== WHAT TO DO ==
Reproduce the data word for word, from the line containing "At what coordinates" through the end of the data, both ends included. Leave the pictures out of your answer.

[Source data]
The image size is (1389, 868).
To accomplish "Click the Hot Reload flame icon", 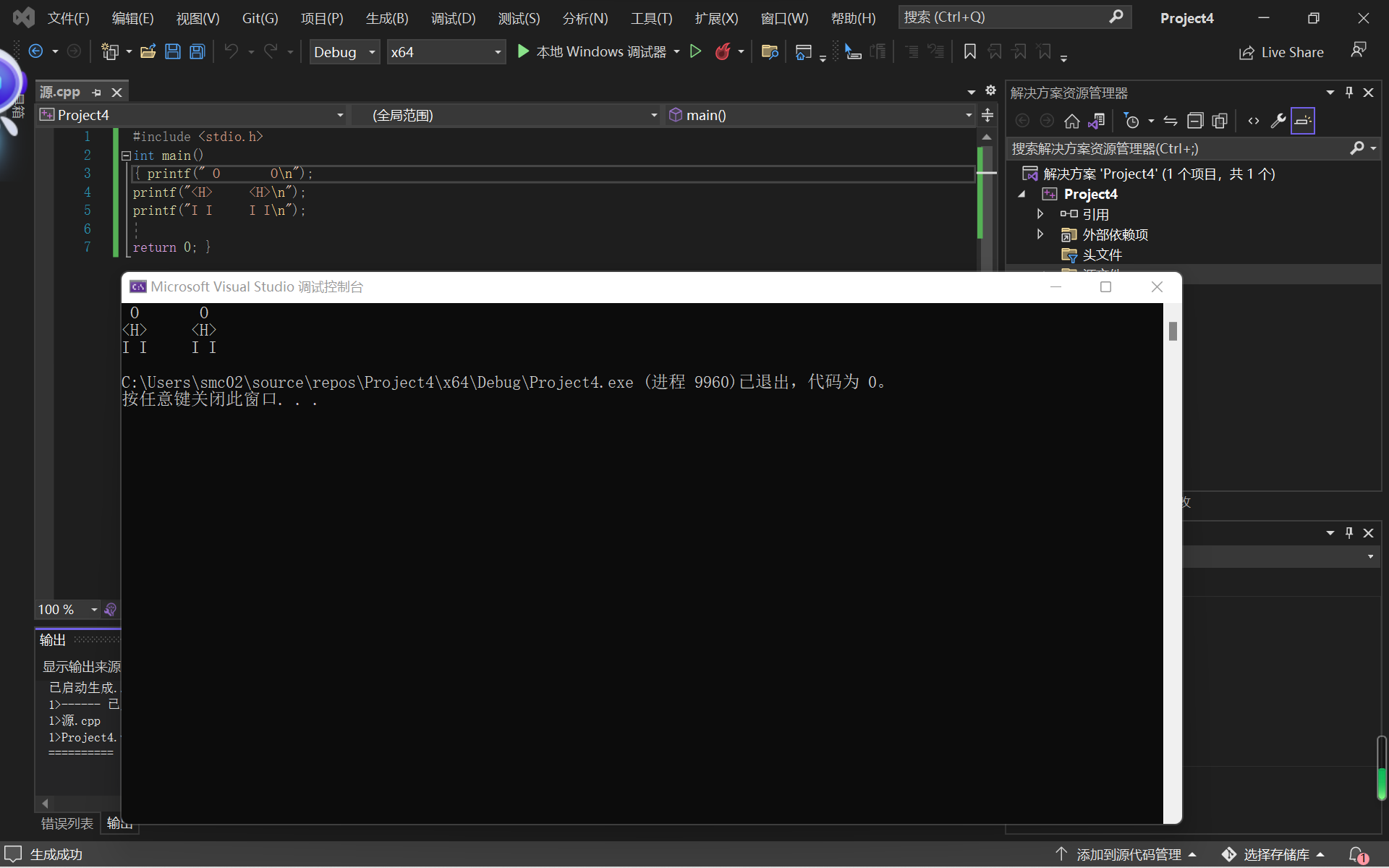I will click(x=722, y=51).
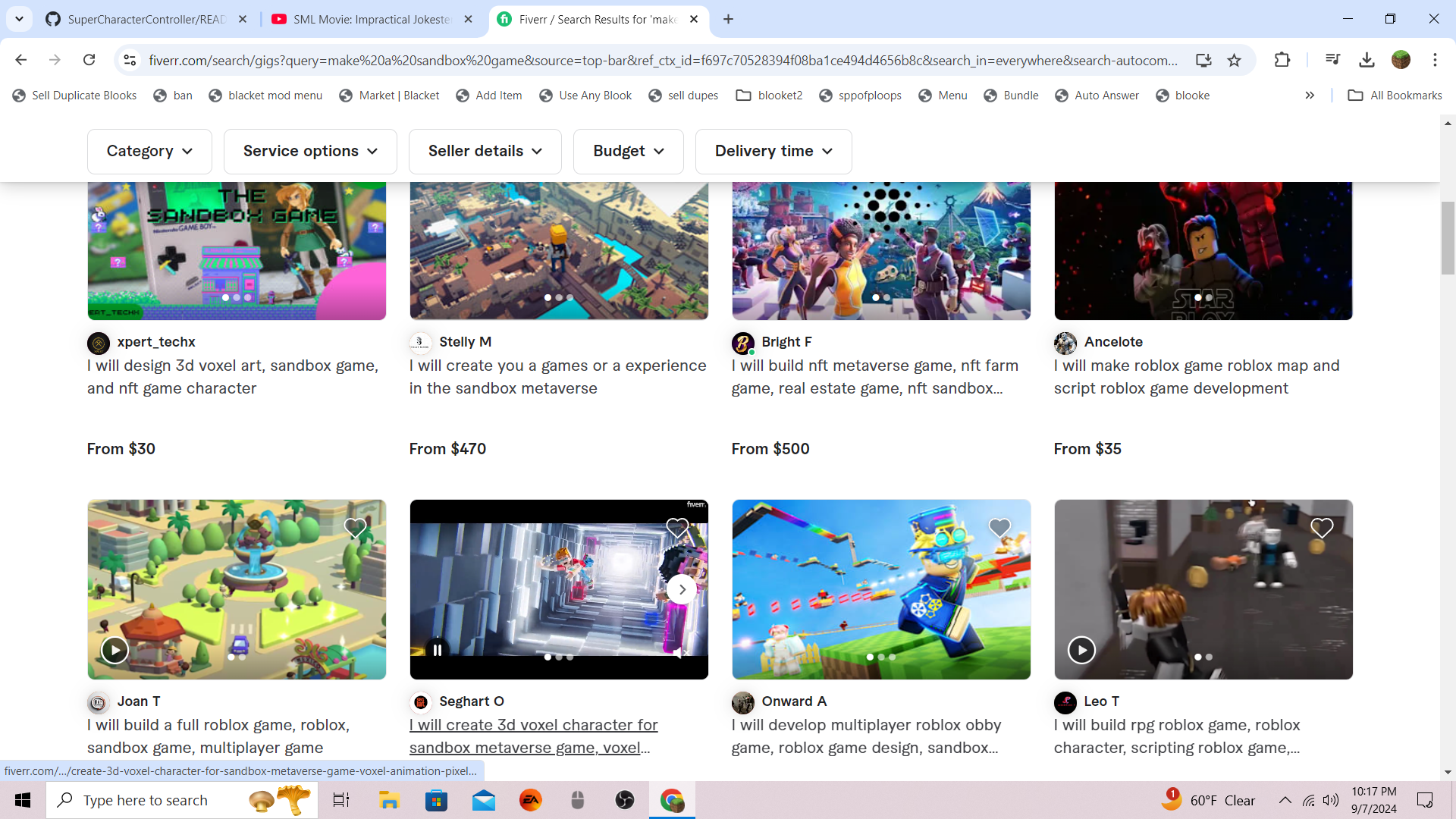Favorite Joan T's gig with the heart
This screenshot has height=819, width=1456.
tap(355, 528)
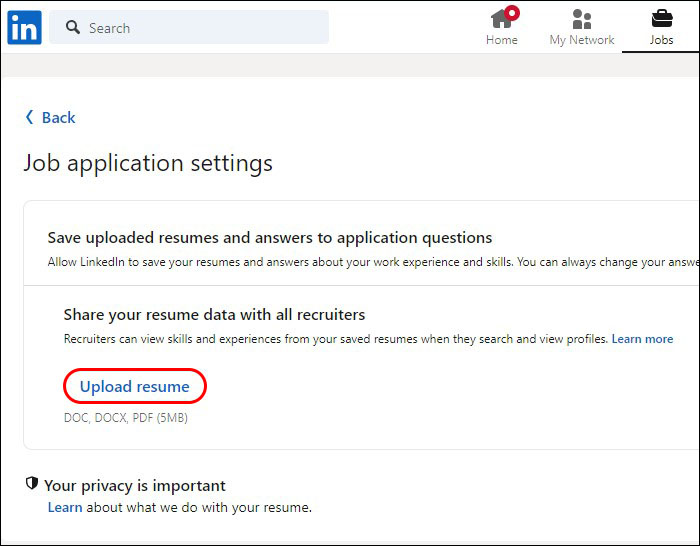
Task: Select the Jobs briefcase icon
Action: tap(661, 19)
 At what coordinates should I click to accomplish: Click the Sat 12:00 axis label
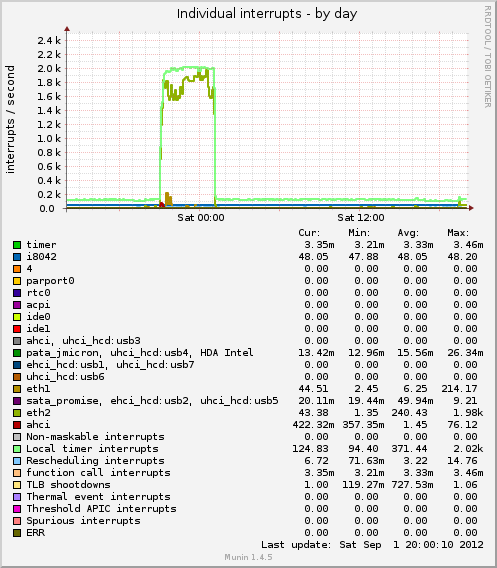(x=361, y=218)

== TASK RESPONSE ==
 At what coordinates should I click to accomplish: Click the Sat 12:00 axis label
(x=361, y=218)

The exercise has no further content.